Molecular docking simulations of potential Bcl-xL inhibitors
Modelling, simulations and visualizations were performed using MOE (Molecular Operating Environment) version 2011.10 (Chemical Computing Group). Simulations were performed on a Dell E8500 with an Intel Core 2 Duo @ 3.16 GHz using the Windows XP operating system. All other computational procedures were performed using a Dell XPS M1530 with an Intel Core2 Duo processor T8300 @2.40 GHz with 2 GB RAM using the Windows Vista operating system. The structural file used as input for analysis and docking simulations was PDB code 1PQ1. Before analysis and simulations, the main-chain protein was protonated at pH 7.5 with a salt concentration of 0.2 M and the structures were energy-minimized using the Amber99 forcefield and Born solvation model. Simulations focused on the entire protein surface and Bcl-xL was held rigid while the ligand was flexed. Initial placement calculated 500 poses per molecule using triangle matching placement with London dG scoring, the top 250 poses were then refined using forcefield placement and Affinity dG scoring. The resulting interaction after refinement is called E Score 2. This is a measure of the strength of the interaction, with stronger interactions yielding a more negative number. Ligands were prepared in MOE, protonated at pH 7.5, and chirality formalized within the ligand database. The top poses generated from each ligand were then minimized in place as a system with Bcl-xL to allow the protein to flex as well as the ligand. System minimization also used the Amber99 forcefield and Born solvation model.
All results shown are means±S.E.M. for three or four trials, and each experiment was repeated on three separate mitochondrial preparations. Student's t test was performed to obtain P values and identify a statistically significant change from the additive value (for Bax experiments) or individual C16-Cer or analogue addition (for Bcl-xL experiments). *P<0.05, **P<0.01, ***P<0.001.
RESULTS AND DISCUSSION
Previous results [24,31] have indicated that the recognition between the ceramide channel and Bcl-2 proteins is highly specific. These findings prompted the present study in which we used a dynamic cytochrome c accessibility assay to assess the influence of Bax and Bcl-xL on the ability of ceramide and its analogues to permeabilize the MOM. To determine the specific site(s) of interaction of these Bcl-2 proteins on ceramide channels, we prepared ceramide analogues with changes in different functional groups thought to be important for channel formation. The analogues that retained channel-forming ability are illustrated in Figure 1. Experiments with ceramide and an analogue were performed in parallel. Before each experiment, the amounts of ceramide or ceramide analogue were adjusted so as to induce approximately the same extent of MOMP. In this way, we compensated for any differences in the propensity for channel formation and tested the Bcl-2 family proteins on the same degree of channel presence. As a result, the ability of the Bcl-2 family proteins to alter the MOMP induced by ceramide could be compared with that for the analogue.
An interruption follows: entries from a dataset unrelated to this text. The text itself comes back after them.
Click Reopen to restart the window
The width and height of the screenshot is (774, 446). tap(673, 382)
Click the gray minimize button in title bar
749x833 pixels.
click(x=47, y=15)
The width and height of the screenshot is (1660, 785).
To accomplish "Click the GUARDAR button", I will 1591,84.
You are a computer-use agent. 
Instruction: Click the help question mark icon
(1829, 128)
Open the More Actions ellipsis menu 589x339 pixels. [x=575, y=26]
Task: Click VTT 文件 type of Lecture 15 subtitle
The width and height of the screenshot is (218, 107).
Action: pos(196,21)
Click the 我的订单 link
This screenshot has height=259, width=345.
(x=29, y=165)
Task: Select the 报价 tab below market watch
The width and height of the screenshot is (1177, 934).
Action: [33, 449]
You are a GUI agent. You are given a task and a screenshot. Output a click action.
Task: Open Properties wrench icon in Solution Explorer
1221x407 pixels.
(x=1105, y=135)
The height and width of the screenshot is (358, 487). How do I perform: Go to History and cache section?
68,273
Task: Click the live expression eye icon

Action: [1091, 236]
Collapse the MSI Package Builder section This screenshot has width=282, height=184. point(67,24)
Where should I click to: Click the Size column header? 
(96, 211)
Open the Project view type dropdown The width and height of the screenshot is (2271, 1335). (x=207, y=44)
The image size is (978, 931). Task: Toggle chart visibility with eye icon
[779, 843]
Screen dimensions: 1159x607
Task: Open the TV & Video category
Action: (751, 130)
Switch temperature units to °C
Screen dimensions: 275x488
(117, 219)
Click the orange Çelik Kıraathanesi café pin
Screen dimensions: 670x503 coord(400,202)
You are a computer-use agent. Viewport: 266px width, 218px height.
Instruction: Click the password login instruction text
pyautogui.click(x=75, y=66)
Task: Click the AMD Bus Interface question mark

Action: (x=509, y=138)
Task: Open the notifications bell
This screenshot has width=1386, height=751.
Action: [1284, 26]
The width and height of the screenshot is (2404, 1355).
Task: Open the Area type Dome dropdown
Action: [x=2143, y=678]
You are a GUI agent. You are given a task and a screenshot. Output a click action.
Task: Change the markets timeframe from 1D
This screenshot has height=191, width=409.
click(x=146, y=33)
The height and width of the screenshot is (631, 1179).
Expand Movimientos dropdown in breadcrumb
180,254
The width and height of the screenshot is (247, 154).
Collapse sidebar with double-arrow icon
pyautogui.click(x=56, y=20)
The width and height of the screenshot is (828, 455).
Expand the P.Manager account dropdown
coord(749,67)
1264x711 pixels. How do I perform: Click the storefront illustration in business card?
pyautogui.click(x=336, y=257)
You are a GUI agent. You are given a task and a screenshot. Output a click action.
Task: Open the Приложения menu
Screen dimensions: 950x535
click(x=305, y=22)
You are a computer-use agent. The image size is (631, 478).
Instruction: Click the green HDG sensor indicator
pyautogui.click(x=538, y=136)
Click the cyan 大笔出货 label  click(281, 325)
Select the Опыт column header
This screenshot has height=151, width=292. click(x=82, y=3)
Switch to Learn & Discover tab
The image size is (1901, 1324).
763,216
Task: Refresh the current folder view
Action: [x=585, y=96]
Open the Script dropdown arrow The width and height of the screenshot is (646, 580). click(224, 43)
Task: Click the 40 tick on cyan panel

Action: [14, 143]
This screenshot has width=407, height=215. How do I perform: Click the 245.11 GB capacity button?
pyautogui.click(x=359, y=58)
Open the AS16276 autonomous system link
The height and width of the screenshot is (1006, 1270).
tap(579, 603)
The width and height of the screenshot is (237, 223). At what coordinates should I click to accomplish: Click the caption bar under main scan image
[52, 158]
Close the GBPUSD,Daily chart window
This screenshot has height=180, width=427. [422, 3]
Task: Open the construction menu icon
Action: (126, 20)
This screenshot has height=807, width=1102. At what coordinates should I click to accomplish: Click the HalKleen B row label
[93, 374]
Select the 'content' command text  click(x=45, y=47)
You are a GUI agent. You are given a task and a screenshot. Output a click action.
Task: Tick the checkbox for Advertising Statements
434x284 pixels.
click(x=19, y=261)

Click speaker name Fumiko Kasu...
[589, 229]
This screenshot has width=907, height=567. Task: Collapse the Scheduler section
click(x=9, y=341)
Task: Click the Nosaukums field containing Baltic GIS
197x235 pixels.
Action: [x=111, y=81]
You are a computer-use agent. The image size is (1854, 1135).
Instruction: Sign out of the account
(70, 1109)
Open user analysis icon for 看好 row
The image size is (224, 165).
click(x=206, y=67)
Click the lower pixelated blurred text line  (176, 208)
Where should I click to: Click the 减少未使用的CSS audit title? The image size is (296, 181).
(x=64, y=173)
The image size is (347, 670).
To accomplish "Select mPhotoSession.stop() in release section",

When different doses of ceramide or ceramide analogues were applied to achieve a comparable degree of permeabilization, the amount of Bcl-2 family protein added was kept the same. This is because the amount of protein added greatly exceeded the number of channels present (for additional details, see the Supplementary Online Data at http://www.BiochemJ.org/bj/445/bj4450081add.htm). Thus the binding is not of very high affinity or stoichiometry. Previous studies showed that the channels are responsive to the effective concentration of added protein in a manner consistent with a dynamic equilibrium. Thus despite adding different amounts of the sphingolipid to achieve the same degree of permeabilization, it makes sense to use the same effective dose of Bcl-2 family protein to detect differences in effect on channel-mediated permeability.
The results described were obtained at room temperature, whereas apoptosis, in mammalian cells, typically takes place at 37°C. Thus differences in rates of reaction, fluidity, etc. resulting from a difference in temperature could easily affect the reported values, but are unlikely to change the fundamental conclusions about the specificity of the sites of interaction with ceramide associated with Bax and Bcl-xL. Indeed, key experiments reproduced at 37°C yield similar results as seen at 23°C (see Figures 4A and 5C, and Supplementary Figure S1 at http://www.BiochemJ.org/bj/445/bj4450081add.htm), indicating that the physical properties of this interaction remain at physiological temperatures.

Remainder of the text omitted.